Stored data entries:
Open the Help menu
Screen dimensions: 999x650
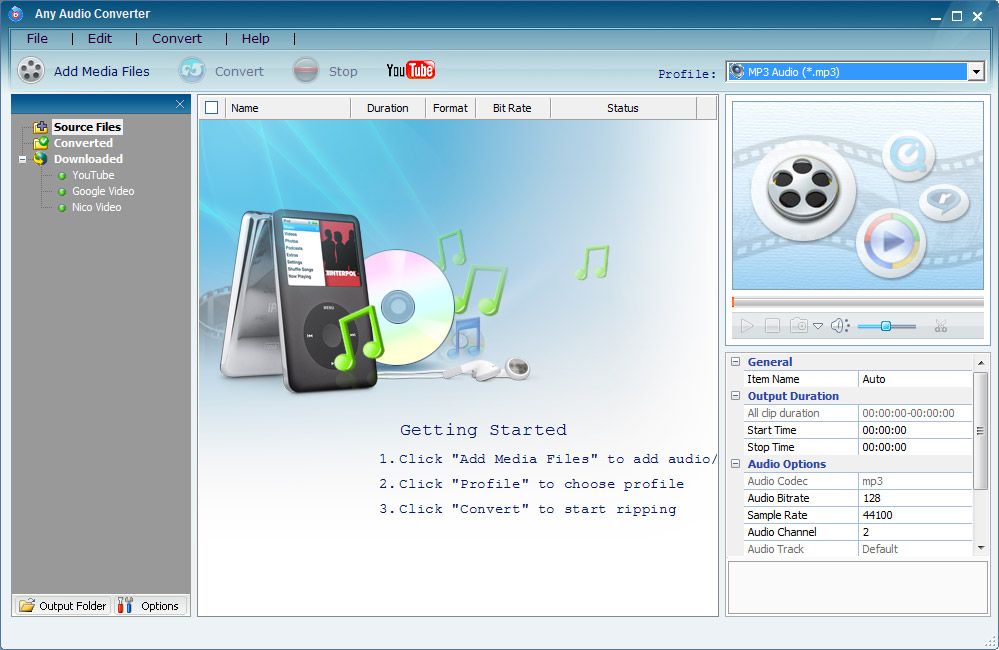(x=255, y=38)
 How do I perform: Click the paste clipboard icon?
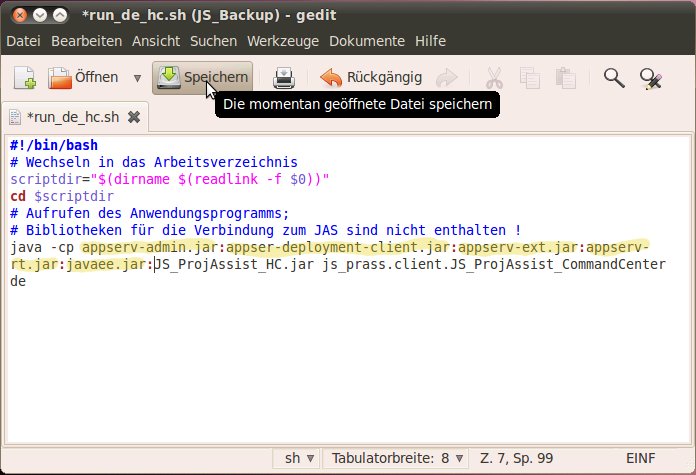point(566,78)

- TASK PROMPT -
The records above must be copied exactly, with no pictures carried over.

- EXERCISE RESPONSE -
Open the Help menu
Screen dimensions: 999x650
(x=255, y=38)
 How do I perform: Click the paste clipboard icon?
point(566,78)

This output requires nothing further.